## Task statement
Your answer should consist of the lines in the data below that contain "Property".

Stored items from a collection
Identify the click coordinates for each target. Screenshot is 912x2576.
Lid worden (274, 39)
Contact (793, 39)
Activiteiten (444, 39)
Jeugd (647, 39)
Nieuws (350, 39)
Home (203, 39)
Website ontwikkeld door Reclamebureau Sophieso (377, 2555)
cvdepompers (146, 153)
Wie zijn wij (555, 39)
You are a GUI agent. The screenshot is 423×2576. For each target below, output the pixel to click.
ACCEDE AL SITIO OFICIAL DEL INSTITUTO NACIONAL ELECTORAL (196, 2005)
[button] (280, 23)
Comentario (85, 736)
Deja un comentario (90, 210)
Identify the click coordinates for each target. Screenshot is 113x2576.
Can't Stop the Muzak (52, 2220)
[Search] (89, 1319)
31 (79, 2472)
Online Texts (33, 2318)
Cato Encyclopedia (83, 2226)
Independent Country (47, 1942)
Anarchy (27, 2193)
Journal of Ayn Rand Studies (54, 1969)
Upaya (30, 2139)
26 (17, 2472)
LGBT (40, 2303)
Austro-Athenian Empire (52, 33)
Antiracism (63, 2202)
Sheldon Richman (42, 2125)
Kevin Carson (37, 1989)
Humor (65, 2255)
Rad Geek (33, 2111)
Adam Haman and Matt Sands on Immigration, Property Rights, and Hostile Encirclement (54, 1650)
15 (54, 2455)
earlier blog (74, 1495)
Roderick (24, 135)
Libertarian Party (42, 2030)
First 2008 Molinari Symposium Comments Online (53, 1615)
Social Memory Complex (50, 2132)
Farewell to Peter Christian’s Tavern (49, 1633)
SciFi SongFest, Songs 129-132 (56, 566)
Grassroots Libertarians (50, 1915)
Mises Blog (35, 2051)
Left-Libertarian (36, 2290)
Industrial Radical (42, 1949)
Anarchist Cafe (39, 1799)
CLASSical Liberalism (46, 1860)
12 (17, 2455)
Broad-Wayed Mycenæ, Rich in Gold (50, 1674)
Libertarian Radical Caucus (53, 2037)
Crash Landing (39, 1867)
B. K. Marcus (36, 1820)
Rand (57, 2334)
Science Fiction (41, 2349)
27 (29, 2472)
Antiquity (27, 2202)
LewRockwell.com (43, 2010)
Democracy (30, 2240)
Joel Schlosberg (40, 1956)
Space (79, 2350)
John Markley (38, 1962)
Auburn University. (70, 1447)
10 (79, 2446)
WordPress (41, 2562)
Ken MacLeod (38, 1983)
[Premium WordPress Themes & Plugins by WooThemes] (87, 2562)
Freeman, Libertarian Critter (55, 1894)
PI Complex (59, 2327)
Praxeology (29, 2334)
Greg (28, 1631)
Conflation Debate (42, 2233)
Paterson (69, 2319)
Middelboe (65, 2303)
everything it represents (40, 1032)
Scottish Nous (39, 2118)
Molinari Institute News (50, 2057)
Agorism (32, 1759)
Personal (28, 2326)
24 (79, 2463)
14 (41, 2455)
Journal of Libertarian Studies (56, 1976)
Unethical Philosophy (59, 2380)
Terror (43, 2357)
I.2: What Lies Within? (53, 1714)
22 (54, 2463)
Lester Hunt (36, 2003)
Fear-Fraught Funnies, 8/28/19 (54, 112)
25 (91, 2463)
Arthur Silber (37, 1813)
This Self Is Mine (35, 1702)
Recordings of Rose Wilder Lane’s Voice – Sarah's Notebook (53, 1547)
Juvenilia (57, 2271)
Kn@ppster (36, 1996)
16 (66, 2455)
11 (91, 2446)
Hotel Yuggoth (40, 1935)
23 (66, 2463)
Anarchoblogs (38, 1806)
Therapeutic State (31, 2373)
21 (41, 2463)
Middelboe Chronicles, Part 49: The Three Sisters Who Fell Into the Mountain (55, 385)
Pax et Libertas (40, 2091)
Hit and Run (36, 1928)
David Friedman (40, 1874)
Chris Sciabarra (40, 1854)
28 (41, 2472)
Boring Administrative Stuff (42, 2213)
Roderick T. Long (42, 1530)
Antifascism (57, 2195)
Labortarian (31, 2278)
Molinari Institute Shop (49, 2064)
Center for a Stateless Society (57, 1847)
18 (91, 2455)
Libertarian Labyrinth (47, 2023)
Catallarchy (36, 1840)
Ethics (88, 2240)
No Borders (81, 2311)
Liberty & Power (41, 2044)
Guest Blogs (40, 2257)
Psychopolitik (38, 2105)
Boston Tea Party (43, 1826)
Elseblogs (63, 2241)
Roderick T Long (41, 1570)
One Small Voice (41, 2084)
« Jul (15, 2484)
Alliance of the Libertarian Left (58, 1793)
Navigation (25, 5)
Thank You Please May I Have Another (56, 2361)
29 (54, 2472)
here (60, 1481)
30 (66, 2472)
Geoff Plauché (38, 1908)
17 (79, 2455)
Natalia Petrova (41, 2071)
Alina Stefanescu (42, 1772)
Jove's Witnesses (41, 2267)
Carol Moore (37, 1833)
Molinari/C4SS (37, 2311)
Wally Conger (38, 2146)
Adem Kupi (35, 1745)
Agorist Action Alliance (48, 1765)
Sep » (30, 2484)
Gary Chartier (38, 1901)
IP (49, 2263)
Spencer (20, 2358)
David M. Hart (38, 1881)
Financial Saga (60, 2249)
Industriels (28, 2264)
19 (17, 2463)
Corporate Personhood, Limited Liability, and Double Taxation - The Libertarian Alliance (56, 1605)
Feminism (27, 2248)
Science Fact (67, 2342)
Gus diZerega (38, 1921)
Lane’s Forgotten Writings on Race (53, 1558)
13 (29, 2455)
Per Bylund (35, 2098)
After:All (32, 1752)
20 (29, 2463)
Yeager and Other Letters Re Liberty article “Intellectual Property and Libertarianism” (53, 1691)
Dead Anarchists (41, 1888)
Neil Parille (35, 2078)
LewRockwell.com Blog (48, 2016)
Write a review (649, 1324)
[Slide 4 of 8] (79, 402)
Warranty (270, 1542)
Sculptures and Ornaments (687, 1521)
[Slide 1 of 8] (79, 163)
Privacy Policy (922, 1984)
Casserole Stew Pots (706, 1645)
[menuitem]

## Solution for this task
Adam Haman and Matt Sands on Immigration, Property Rights, and Hostile Encirclement (54, 1650)
Yeager and Other Letters Re Liberty article “Intellectual Property and Libertarianism” (53, 1691)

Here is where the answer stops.